AMAÇ Başlangıçta kapak hastalığı ile ilişkili olmayan atriyal fibrilasyonu olan bireylerde inme riskini değerlendirmek için geliştirilen CHA2DS2-VASc skoru (Konjestif kalp yetmezliği, Hipertansiyon, Yaş ≥ 75, Diyabetes mellitus, Daha önce inme/geçici iskemik atak/sistemik emboli, Vasküler hastalık, Yaş 65-74 ve Cinsiyet kategorisi - kadın), günümüzde kardiyovasküler hastalıkların prognostik değerlendirmesi için de kullanılmaktadır. Bu çalışmanın amacı, periferik arter hastalığı (PAH) olan bireylerde lezyon şiddeti ve uzun dönem sağkalım sonuçları açısından CHA2DS2-VASc skorunun öngörücü rolünü değerlendirmektir.
YÖNTEM Bu retrospektif analiz, bilgisayarlı tomografi (BT) anjiyografi ile PAH tanısı konulan ve iki tıp merkezinden ardışık olarak dahil edilen 784 hastayı içermektedir.
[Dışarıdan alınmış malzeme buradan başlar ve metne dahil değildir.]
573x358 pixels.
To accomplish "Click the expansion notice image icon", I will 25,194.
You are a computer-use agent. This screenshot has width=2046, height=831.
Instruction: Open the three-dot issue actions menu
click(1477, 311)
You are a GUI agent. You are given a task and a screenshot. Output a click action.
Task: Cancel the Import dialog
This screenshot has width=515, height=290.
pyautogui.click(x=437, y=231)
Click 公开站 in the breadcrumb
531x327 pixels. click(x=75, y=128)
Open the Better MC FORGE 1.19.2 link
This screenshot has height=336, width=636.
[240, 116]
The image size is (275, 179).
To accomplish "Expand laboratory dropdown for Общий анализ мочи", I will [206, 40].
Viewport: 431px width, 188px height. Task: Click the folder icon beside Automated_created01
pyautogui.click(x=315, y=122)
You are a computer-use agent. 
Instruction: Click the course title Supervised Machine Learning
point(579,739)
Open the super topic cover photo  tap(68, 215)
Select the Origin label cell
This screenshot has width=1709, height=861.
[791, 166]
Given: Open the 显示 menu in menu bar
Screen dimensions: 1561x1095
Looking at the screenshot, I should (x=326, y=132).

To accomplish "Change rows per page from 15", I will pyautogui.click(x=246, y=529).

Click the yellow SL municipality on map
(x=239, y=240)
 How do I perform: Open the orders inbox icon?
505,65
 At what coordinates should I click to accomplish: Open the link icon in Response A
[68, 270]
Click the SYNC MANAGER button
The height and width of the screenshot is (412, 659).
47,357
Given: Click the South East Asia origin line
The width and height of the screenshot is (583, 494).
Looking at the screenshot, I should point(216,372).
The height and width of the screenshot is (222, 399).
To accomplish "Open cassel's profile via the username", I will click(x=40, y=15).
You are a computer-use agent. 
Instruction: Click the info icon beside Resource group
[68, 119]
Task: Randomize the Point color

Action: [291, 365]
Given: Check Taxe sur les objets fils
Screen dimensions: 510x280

Tüm katılımcılar için CHA2DS2-VASc skoru belirlendi, lezyon şiddeti TASC II kriterlerine göre değerlendirildi ve hastalar TASC-AB (basit) ve TASC-CD (kompleks) lezyon gruplarına ayrıldı. Mortalite verileri hastane ve sosyal güvenlik kayıtlarından elde edilmiştir.
BULGULAR Çalışmaya 784 hasta (ortalama yaş 61.7±9.9 yıl; %17.2 kadın) dahil edildi. Lezyon şiddetini öngörmek için yapılan regresyon analizinde, CHA2DS2-VASc skoru (P < 0.007) ve sol ventrikül ejeksiyon fraksiyonunun (P = 0.009) bağımsız öngörücüler olduğunu bulduk. ROC analizi, 3,5 CHA2DS2-VASc skoru eşiğinin uzun dönem mortaliteyi %70 duyarlılık ve %79 özgüllükle öngördüğünü göstermiştir (P < 0,001). Kaplan-Meier sağkalım tahminleri, daha yüksek CHA2DS2-VASc skorlarına sahip hastaların 60 aylık takip süresi boyunca anlamlı olarak daha düşük sağkalım oranlarına sahip olduğunu göstermiştir (P < 0,001).
SONUÇ CHA2DS2-VASc skoru, PAH’lı bireylerde hem lezyon şiddetiyle hem de olumsuz uzun dönem sonuçlarla bağımsız olarak ilişkili bulunmuştur.